# [TASK DESCRIPTION]
Could each entry below be printed again exactly as given?

(Dataset records)
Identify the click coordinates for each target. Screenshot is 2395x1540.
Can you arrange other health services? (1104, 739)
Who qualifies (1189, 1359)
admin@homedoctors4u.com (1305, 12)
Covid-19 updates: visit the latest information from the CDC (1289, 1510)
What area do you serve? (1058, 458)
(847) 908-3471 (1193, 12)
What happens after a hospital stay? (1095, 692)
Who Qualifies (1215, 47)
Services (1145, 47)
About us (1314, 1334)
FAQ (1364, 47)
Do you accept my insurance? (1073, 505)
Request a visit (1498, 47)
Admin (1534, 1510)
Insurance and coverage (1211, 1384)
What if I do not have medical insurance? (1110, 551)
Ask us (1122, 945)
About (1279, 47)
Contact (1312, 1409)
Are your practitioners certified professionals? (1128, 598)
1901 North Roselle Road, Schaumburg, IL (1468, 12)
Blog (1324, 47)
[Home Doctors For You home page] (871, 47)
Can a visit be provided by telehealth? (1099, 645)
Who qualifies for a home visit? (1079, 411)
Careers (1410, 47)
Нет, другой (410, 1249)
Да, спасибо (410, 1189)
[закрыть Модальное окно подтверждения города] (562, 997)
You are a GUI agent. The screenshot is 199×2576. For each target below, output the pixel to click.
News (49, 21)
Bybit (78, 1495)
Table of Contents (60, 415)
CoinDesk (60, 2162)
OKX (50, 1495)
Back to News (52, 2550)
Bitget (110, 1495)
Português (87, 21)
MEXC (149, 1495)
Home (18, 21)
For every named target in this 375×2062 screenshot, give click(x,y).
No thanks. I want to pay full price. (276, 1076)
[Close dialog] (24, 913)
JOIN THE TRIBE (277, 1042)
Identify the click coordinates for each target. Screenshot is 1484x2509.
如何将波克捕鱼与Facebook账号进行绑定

# [RESPONSE AREA]
Identify the click coordinates for each target. Screenshot is 2395x1540.
Can you arrange other health services? (1104, 739)
Who qualifies (1189, 1359)
admin@homedoctors4u.com (1305, 12)
Covid-19 updates: visit the latest information from the CDC (1289, 1510)
What area do you serve? (1058, 458)
(847) 908-3471 (1193, 12)
What happens after a hospital stay? (1095, 692)
Who Qualifies (1215, 47)
Services (1145, 47)
About us (1314, 1334)
FAQ (1364, 47)
Do you accept my insurance? (1073, 505)
Request a visit (1498, 47)
Admin (1534, 1510)
Insurance and coverage (1211, 1384)
What if I do not have medical insurance? (1110, 551)
Ask us (1122, 945)
About (1279, 47)
Contact (1312, 1409)
Are your practitioners certified professionals? (1128, 598)
1901 North Roselle Road, Schaumburg, IL (1468, 12)
Blog (1324, 47)
[Home Doctors For You home page] (871, 47)
Can a visit be provided by telehealth? (1099, 645)
Who qualifies for a home visit? (1079, 411)
Careers (1410, 47)
Нет, другой (410, 1249)
Да, спасибо (410, 1189)
[закрыть Модальное окно подтверждения города] (562, 997)
You are a GUI agent. The screenshot is 199×2576. For each target below, output the pixel to click.
News (49, 21)
Bybit (78, 1495)
Table of Contents (60, 415)
CoinDesk (60, 2162)
OKX (50, 1495)
Back to News (52, 2550)
Bitget (110, 1495)
Português (87, 21)
MEXC (149, 1495)
Home (18, 21)
For every named target in this 375×2062 screenshot, give click(x,y).
No thanks. I want to pay full price. (276, 1076)
[Close dialog] (24, 913)
JOIN THE TRIBE (277, 1042)
Identify the click coordinates for each target. Screenshot is 1484x2509.
如何将波克捕鱼与Facebook账号进行绑定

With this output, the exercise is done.